Long before a coach originally from Austin (Minnesota’s Bob Motzko) had beaten a coach from Rochester (Western Michigan’s Pat Ferschweilier) and a woman from Lake City (Gophers star Taylor Heise) had claimed the top individual honor in women’s college hockey, they had somehow crammed 10,000 frostbitten fans into a 6,500-seat football stadium on the Minnesota State Mankato campus to watch the Mavericks beat CCHA rival St. Thomas as the showpiece of Hockey Day Minnesota 2022.
“We had … people come and enjoy and see what it is now and to understand there’s hockey in southern Minnesota, and throughout our borders, that it’s not just the Iron Range. Down here in Mankato the saying was, ‘This is how we hockey,’’” said Mavericks coach Mike Hastings, who has his roots in the 218, in Crookston. “There’s just a lot of quality hockey and a lot of quality hockey people within this state. We’re proud to be a part of it, and it just continues to grow the game.”
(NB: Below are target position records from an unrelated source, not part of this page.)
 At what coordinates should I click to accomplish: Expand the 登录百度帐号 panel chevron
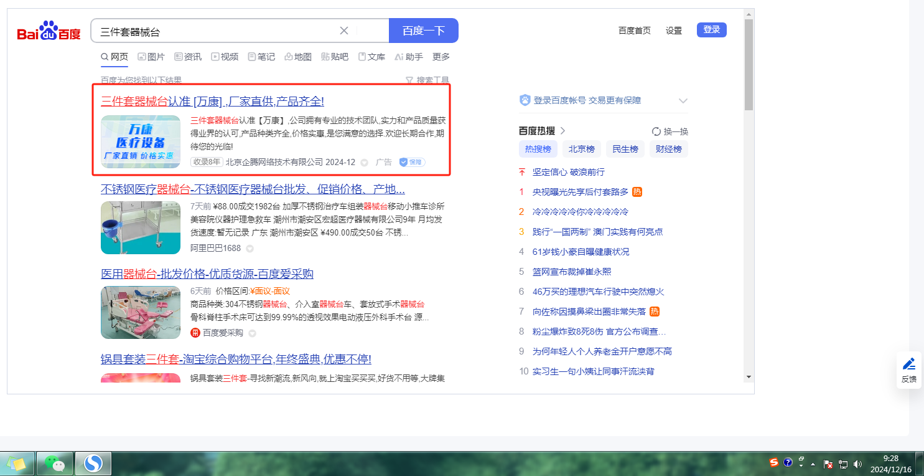[683, 100]
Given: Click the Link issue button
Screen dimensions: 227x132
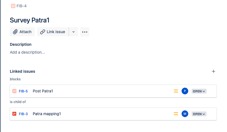Looking at the screenshot, I should (x=53, y=32).
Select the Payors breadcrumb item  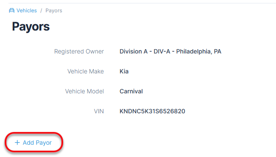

Of course, the biggest accomplishment — which could forever hang on a banner inside the Mavs’ rink — would involve getting two more wins (to add to the ridiculous 37 they already have) in Boston and claiming MSU’s first Division I national championship. The Mavericks got to Pittsburgh last year, falling to in-state rival St. Cloud State in the semifinals. The luck of the draw has them head-to-head with Minnesota in the semis this year. They’re hoping to draw on experience when they face the Gophers, who MSU beat in a regional final last season.
“There’s a little bit different vibe because they have had an experience of being in a Frozen Four,” Hastings said, admitting that with a full complement of fans in the building and a post-pandemic experience ahead, they’re looking forward to having more fun this time around.
And if nothing else, they could provide a story fans can tell their grandkids someday about the best of times for hockey in southern Minnesota.